● **WORK REQUEST**:
Beginning with the line that includes "Given: Cancel setup with the Anuluj button" and ending with the last line of the listing below, write out each line exactly, with no other output.
---
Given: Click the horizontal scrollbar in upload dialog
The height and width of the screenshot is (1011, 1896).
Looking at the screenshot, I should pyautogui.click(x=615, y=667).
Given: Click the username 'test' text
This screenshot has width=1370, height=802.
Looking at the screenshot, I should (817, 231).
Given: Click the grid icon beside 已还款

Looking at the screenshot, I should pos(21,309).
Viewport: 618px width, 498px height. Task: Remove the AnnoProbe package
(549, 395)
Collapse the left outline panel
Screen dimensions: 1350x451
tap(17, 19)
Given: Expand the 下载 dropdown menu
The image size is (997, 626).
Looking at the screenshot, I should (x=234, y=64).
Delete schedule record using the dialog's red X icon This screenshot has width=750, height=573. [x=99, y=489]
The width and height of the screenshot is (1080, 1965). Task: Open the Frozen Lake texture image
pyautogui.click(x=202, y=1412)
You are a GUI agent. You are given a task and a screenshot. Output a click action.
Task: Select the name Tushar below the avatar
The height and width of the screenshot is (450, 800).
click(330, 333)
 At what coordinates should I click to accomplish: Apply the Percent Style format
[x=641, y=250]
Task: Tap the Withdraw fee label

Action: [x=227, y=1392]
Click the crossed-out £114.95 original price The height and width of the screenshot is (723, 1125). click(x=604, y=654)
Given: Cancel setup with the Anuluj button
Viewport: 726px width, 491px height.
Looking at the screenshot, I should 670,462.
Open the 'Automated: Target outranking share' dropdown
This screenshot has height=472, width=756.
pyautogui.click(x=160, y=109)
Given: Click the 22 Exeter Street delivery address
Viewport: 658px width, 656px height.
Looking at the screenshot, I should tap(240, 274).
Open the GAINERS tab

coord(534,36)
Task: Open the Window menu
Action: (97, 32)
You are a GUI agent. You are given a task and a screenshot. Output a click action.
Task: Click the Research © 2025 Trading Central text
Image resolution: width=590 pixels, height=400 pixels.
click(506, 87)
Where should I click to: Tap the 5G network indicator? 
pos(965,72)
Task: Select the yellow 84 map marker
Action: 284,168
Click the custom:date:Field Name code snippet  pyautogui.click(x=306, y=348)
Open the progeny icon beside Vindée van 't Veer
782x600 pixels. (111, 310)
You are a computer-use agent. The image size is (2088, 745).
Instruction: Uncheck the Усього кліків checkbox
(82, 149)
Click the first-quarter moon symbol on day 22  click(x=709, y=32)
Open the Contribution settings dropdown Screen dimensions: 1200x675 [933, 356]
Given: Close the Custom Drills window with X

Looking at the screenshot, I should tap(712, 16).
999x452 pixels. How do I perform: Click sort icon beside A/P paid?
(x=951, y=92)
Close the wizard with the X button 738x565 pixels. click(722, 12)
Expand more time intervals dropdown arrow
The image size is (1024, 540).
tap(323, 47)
---
● **RESPONSE TO THIS EXERCISE**:
Given: Cancel setup with the Anuluj button
Viewport: 726px width, 491px height.
Looking at the screenshot, I should 670,462.
Open the 'Automated: Target outranking share' dropdown
This screenshot has height=472, width=756.
pyautogui.click(x=160, y=109)
Given: Click the 22 Exeter Street delivery address
Viewport: 658px width, 656px height.
Looking at the screenshot, I should tap(240, 274).
Open the GAINERS tab

coord(534,36)
Task: Open the Window menu
Action: (97, 32)
You are a GUI agent. You are given a task and a screenshot. Output a click action.
Task: Click the Research © 2025 Trading Central text
Image resolution: width=590 pixels, height=400 pixels.
click(506, 87)
Where should I click to: Tap the 5G network indicator? 
pos(965,72)
Task: Select the yellow 84 map marker
Action: 284,168
Click the custom:date:Field Name code snippet  pyautogui.click(x=306, y=348)
Open the progeny icon beside Vindée van 't Veer
782x600 pixels. (111, 310)
You are a computer-use agent. The image size is (2088, 745).
Instruction: Uncheck the Усього кліків checkbox
(82, 149)
Click the first-quarter moon symbol on day 22  click(x=709, y=32)
Open the Contribution settings dropdown Screen dimensions: 1200x675 [933, 356]
Given: Close the Custom Drills window with X

Looking at the screenshot, I should tap(712, 16).
999x452 pixels. How do I perform: Click sort icon beside A/P paid?
(x=951, y=92)
Close the wizard with the X button 738x565 pixels. click(722, 12)
Expand more time intervals dropdown arrow
The image size is (1024, 540).
tap(323, 47)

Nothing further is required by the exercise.